* _What you need to do_:
Can you copy out the records below with "toast" swapped for "notification" and nothing else changed?

* _Task inputs_:
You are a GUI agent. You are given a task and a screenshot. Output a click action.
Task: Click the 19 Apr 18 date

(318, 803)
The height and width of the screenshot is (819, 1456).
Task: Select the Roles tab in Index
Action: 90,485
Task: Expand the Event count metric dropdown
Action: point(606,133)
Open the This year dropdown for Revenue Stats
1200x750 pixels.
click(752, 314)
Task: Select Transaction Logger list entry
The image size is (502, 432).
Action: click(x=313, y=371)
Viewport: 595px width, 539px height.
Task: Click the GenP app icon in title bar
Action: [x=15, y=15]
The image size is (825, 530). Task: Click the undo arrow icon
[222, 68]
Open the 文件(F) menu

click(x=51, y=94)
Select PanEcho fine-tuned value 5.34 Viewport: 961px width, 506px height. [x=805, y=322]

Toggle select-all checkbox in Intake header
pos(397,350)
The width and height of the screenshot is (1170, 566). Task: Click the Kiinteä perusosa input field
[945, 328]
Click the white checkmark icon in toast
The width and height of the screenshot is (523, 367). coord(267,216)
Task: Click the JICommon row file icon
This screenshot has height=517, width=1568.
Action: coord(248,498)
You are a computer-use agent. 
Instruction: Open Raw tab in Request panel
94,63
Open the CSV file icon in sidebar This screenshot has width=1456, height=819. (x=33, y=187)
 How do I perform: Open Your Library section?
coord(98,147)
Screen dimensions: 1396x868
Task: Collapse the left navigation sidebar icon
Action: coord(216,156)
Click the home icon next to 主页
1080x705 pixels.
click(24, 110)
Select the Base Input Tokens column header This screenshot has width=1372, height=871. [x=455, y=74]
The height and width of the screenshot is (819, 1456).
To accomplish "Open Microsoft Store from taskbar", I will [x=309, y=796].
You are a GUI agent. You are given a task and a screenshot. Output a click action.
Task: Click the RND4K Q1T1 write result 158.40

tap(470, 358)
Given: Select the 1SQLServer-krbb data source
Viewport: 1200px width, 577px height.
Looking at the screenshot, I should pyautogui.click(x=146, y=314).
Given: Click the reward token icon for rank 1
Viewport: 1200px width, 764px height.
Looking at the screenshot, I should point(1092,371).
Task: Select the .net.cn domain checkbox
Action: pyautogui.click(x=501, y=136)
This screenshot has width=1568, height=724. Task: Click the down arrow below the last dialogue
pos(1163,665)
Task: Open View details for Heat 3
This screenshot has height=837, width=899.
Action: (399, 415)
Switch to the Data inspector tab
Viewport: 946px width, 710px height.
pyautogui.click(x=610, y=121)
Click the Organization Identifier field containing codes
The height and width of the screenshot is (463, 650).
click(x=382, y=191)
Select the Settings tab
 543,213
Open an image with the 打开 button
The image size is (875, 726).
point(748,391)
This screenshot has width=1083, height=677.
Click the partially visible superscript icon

* _Finished answer_:
You are a GUI agent. You are given a task and a screenshot. Output a click action.
Task: Click the 19 Apr 18 date

(318, 803)
The height and width of the screenshot is (819, 1456).
Task: Select the Roles tab in Index
Action: 90,485
Task: Expand the Event count metric dropdown
Action: point(606,133)
Open the This year dropdown for Revenue Stats
1200x750 pixels.
click(752, 314)
Task: Select Transaction Logger list entry
The image size is (502, 432).
Action: click(x=313, y=371)
Viewport: 595px width, 539px height.
Task: Click the GenP app icon in title bar
Action: [x=15, y=15]
The image size is (825, 530). Task: Click the undo arrow icon
[222, 68]
Open the 文件(F) menu

click(x=51, y=94)
Select PanEcho fine-tuned value 5.34 Viewport: 961px width, 506px height. [x=805, y=322]

Toggle select-all checkbox in Intake header
pos(397,350)
The width and height of the screenshot is (1170, 566). Task: Click the Kiinteä perusosa input field
[945, 328]
Click the white checkmark icon in notification
The width and height of the screenshot is (523, 367). coord(267,216)
Task: Click the JICommon row file icon
This screenshot has height=517, width=1568.
Action: coord(248,498)
You are a computer-use agent. 
Instruction: Open Raw tab in Request panel
94,63
Open the CSV file icon in sidebar This screenshot has width=1456, height=819. (x=33, y=187)
 How do I perform: Open Your Library section?
coord(98,147)
Screen dimensions: 1396x868
Task: Collapse the left navigation sidebar icon
Action: coord(216,156)
Click the home icon next to 主页
1080x705 pixels.
click(24, 110)
Select the Base Input Tokens column header This screenshot has width=1372, height=871. [x=455, y=74]
The height and width of the screenshot is (819, 1456).
To accomplish "Open Microsoft Store from taskbar", I will [x=309, y=796].
You are a GUI agent. You are given a task and a screenshot. Output a click action.
Task: Click the RND4K Q1T1 write result 158.40

tap(470, 358)
Given: Select the 1SQLServer-krbb data source
Viewport: 1200px width, 577px height.
Looking at the screenshot, I should pyautogui.click(x=146, y=314).
Given: Click the reward token icon for rank 1
Viewport: 1200px width, 764px height.
Looking at the screenshot, I should point(1092,371).
Task: Select the .net.cn domain checkbox
Action: pyautogui.click(x=501, y=136)
This screenshot has width=1568, height=724. Task: Click the down arrow below the last dialogue
pos(1163,665)
Task: Open View details for Heat 3
This screenshot has height=837, width=899.
Action: (399, 415)
Switch to the Data inspector tab
Viewport: 946px width, 710px height.
pyautogui.click(x=610, y=121)
Click the Organization Identifier field containing codes
The height and width of the screenshot is (463, 650).
click(x=382, y=191)
Select the Settings tab
 543,213
Open an image with the 打开 button
The image size is (875, 726).
point(748,391)
This screenshot has width=1083, height=677.
Click the partially visible superscript icon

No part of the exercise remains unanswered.